The government on Wednesday downgraded its assessment of business conditions with the release of a key economic indicator that was below the boom-or-bust line for the second consecutive month in December, thanks to weak production and consumption indicators.

The index of coincident economic indicators, a key gauge of the current state of the economy, stood at 44.4 percent in December, up from a revised 30 percent the previous month, the Cabinet Office said in a preliminary report.

In November, the index sank beneath the boom-or-bust line of 50 percent for the first time in 10 months due to a decline in industrial production. A reading above 50 percent is considered a sign of economic expansion, while a figure below that is seen as a sign of contraction.

In December, indicators on industrial production and shipments as well as an indicator on department store sales remained mired in negative territory for the second consecutive month.

Five of the nine available component indicators were in negative territory in the reporting month.

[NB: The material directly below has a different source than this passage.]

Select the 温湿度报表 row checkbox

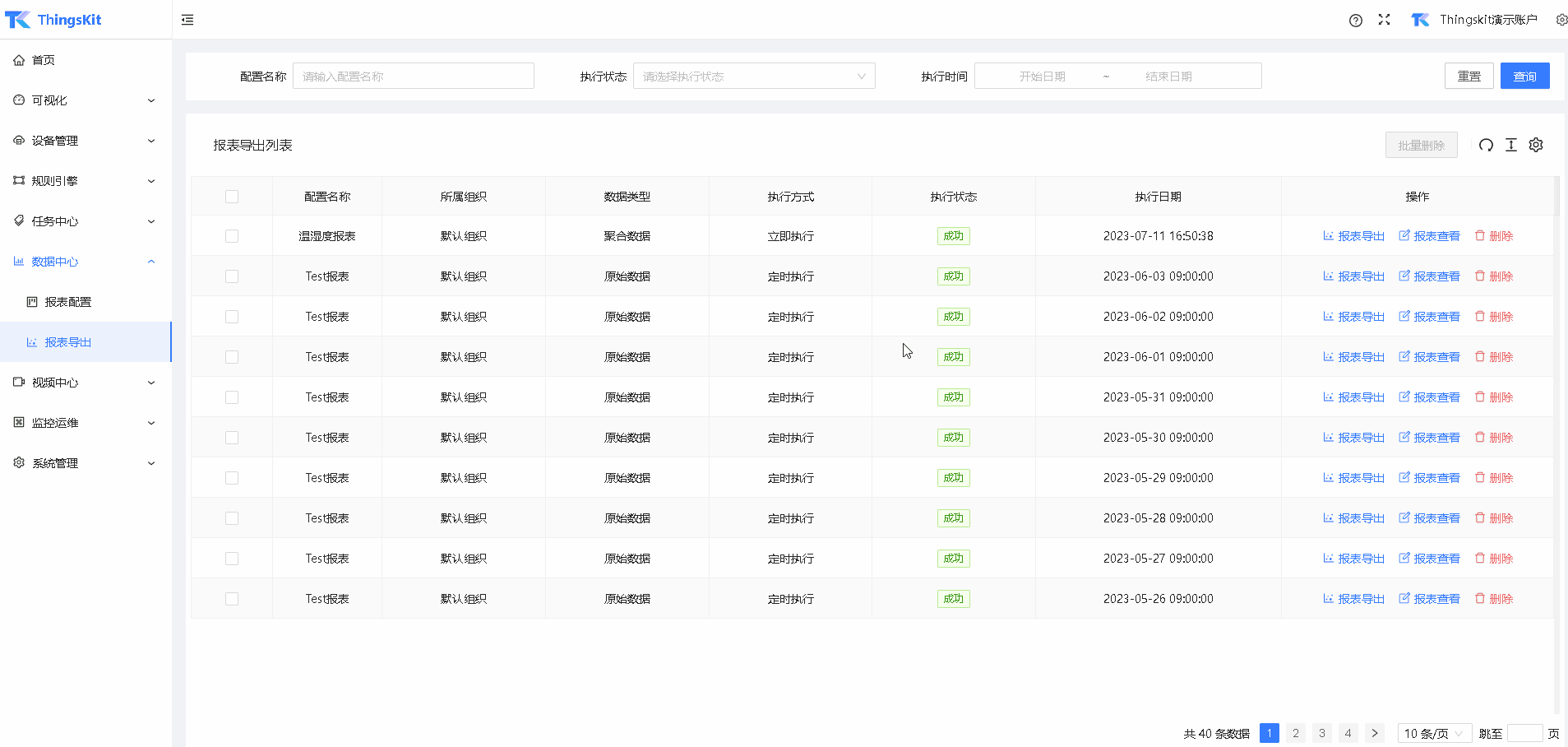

“The moves of the index of coincident indicators have been weak recently,” a senior Cabinet Office official said.

But the official maintained that it is too early to decide whether the economy’s improving trend has evaporated.

“We cannot immediately decide only by looking at data for one or two months,” he said.

The coincident index is expected to rise to around 50 percent in January in line with an anticipated increase in industrial production of 2.1 percent, he said.

The official said the government will closely monitor moves in production activities as their outlook is unclear.

The Cabinet Office meanwhile said the index of leading indicators, measuring economic moves about six months ahead, stood at 60 percent in December, staying above 50 percent for the second straight month.

The index of lagging indicators, designed to gauge economic performance in the recent past, stood at 16.7 percent, compared with 66.7 percent a month earlier.

The diffusion indexes compare the current levels of various economic data with their levels three months earlier.